MC: This is a work I’ve known about for a long time, but had never really taken the time to appreciate until this year. I was doing research on Alter Kacyzne and looking for Yiddish language biographical material, because there is not much about him in English. Melekh Ravitch wrote a wonderful biographical essay about Kacyzne as an introduction to a postwar edition of Kacyzne’s novel (published in the series Dos Poylishe Yidntum), so that gave me the idea to go look at what else Ravitch had written about him. And I rediscovered his lexicon. What is magical to me and something I am so grateful for when it comes to lexicons in Yiddish is that there are so many: the people who were creating Yiddish culture knew that they also had to document their work and create records of it. This is especially powerful today, because often we hear people lamenting the lost world of Yiddish, but in fact there are these great reference works available and waiting for students, researchers, and the curious.

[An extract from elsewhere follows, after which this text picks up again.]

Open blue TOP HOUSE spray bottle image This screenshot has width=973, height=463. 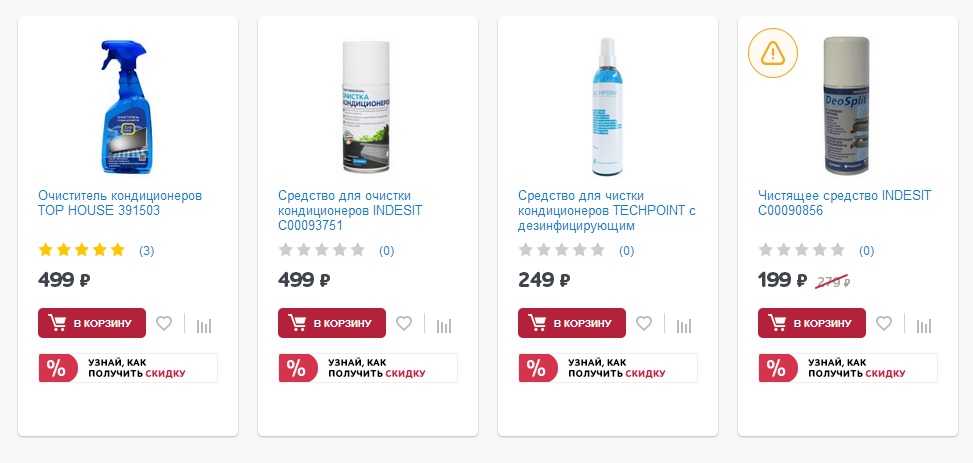(127, 107)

"There is so much rich material about the lives of Yiddish cultural producers, but you have to look for it, and you often find it by accident and maybe not at a moment when you can fully appreciate it. I love finding and returning to these reminders that the writers I study are more than just their printed works."

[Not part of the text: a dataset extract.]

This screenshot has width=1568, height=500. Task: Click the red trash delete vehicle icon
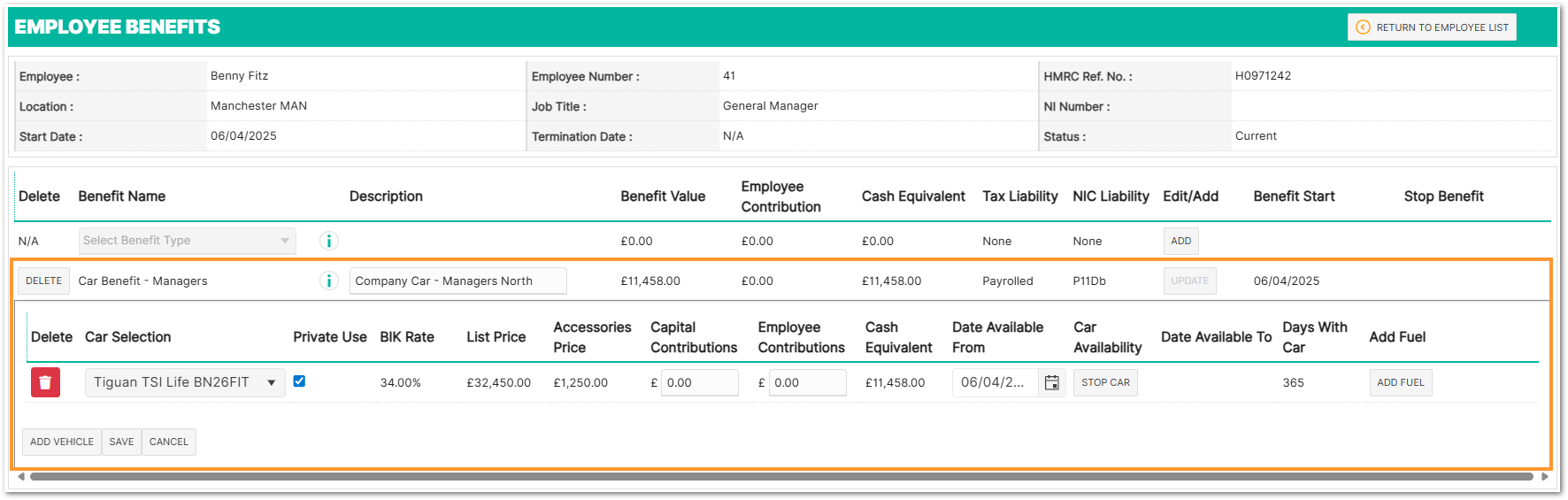coord(45,382)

LN: Okay, I have to ask, as the non-Yiddish speaker, can you share a few choice exchanges from the conversation between Rokhl Korn and Abraham Tabachnik?

MC: Tabachnik almost always starts these conversations by asking the poet to answer an impossible question along the lines of, “what is poetry?” The poets also almost always hem and haw about the impossibility of saying, and then go on to share very eloquent thoughts. Tabachnik asks Korn not only “what is poetry” and “what role does it play today,” but also, “how do you measure what is true poetry?” Her first enigmatic answer is that poetry is like the prince who awakens the princess from a death-like sleep; poetry notices that which is hidden or ignored, and uncovers it, and brings it to life. He presses her, but what criteria does she as a reader use to judge, to “measure” what is good or bad poetry? Korn answers: “I don’t measure them, I feel them. With all of my senses I take them in."